→ HOW TO COMPLETE THIS TASK: Restate word for word the lines below, from the one containing "Given: Click the Workspace columns icon" through the final line, with no pictures included.

→ DATA EXTRACTS:
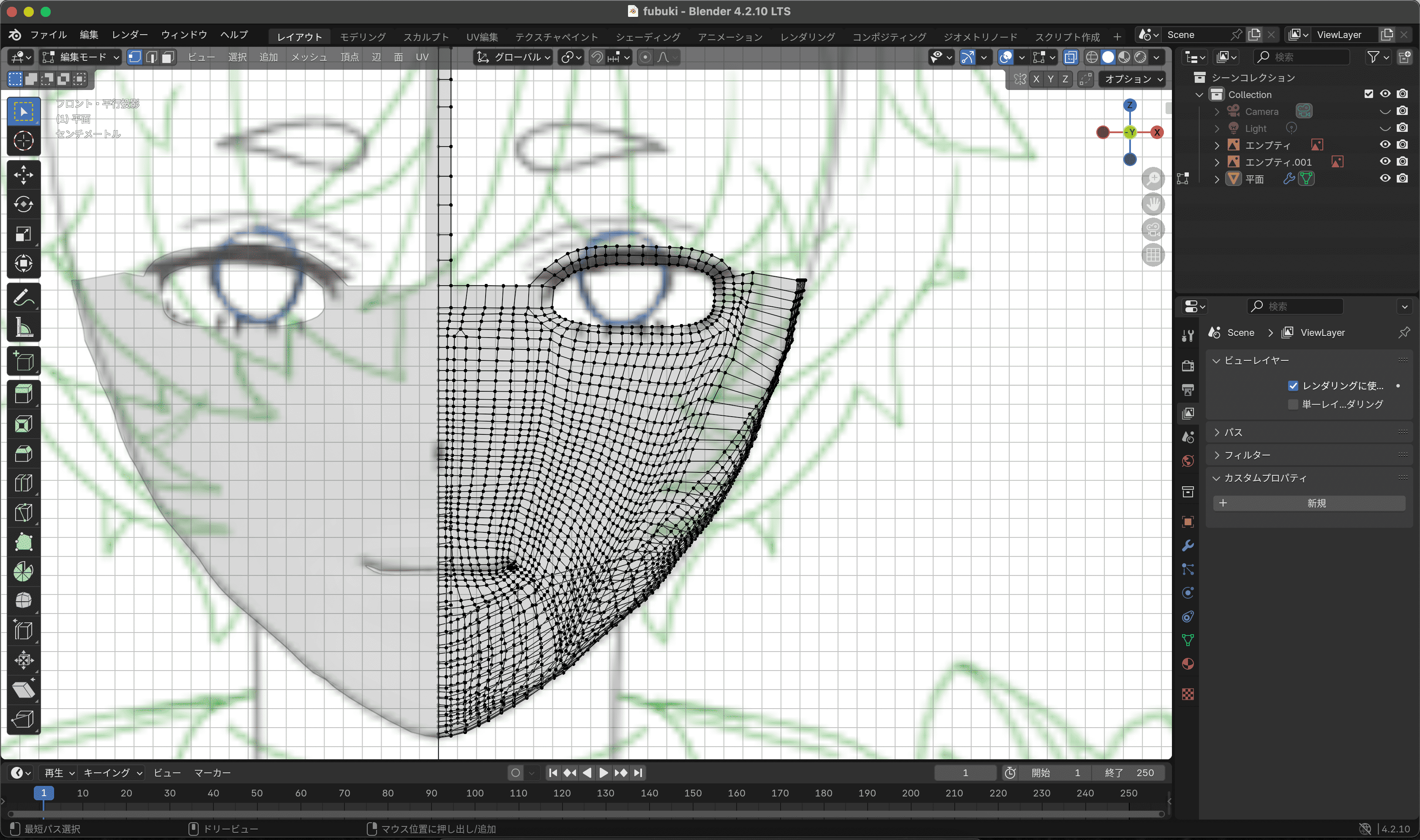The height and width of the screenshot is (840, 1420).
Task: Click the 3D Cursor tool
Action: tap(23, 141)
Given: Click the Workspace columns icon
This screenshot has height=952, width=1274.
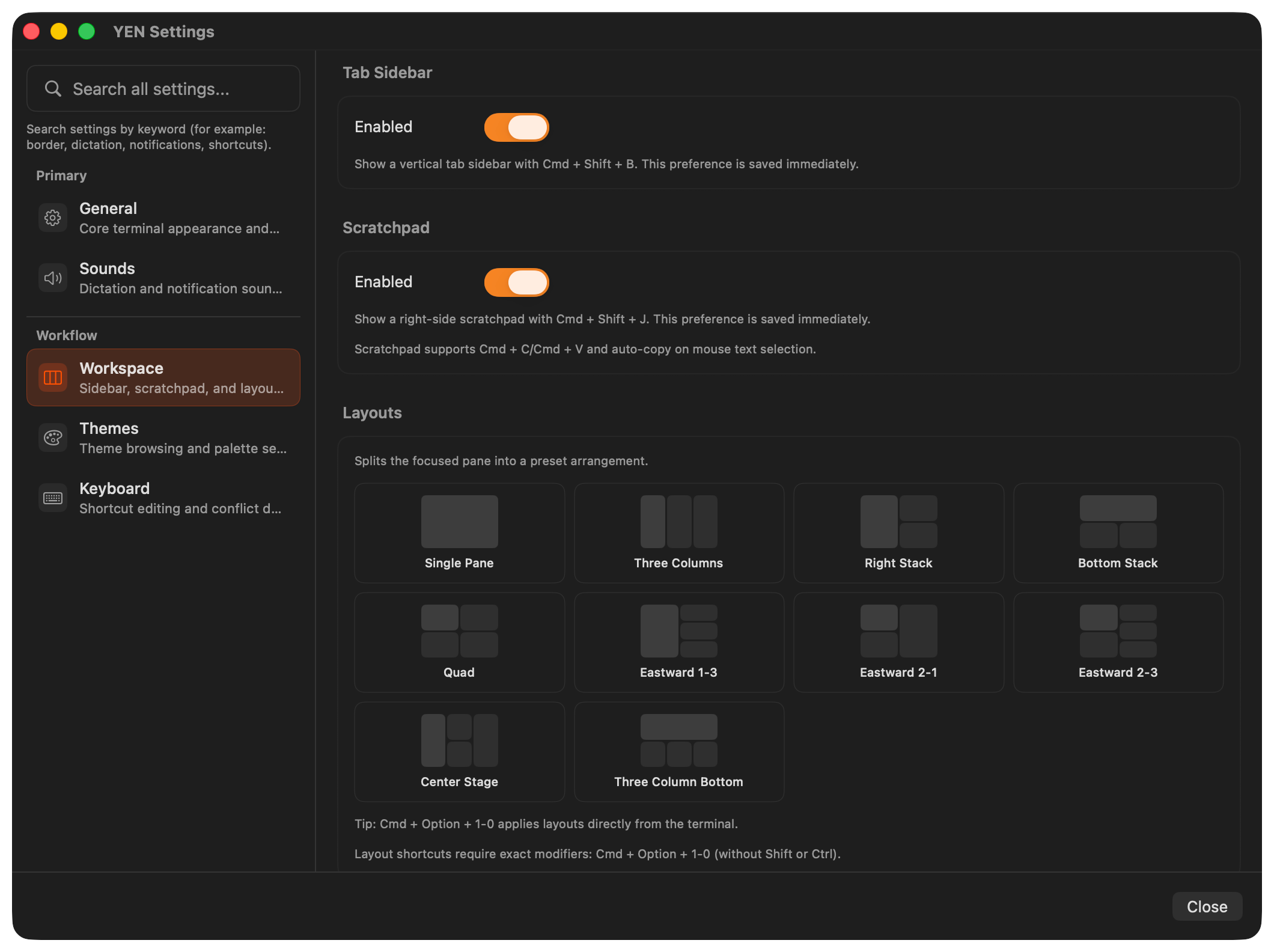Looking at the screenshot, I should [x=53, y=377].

→ SOLUTION FOR THIS TASK:
Given: Click the Workspace columns icon
This screenshot has height=952, width=1274.
Looking at the screenshot, I should [x=53, y=377].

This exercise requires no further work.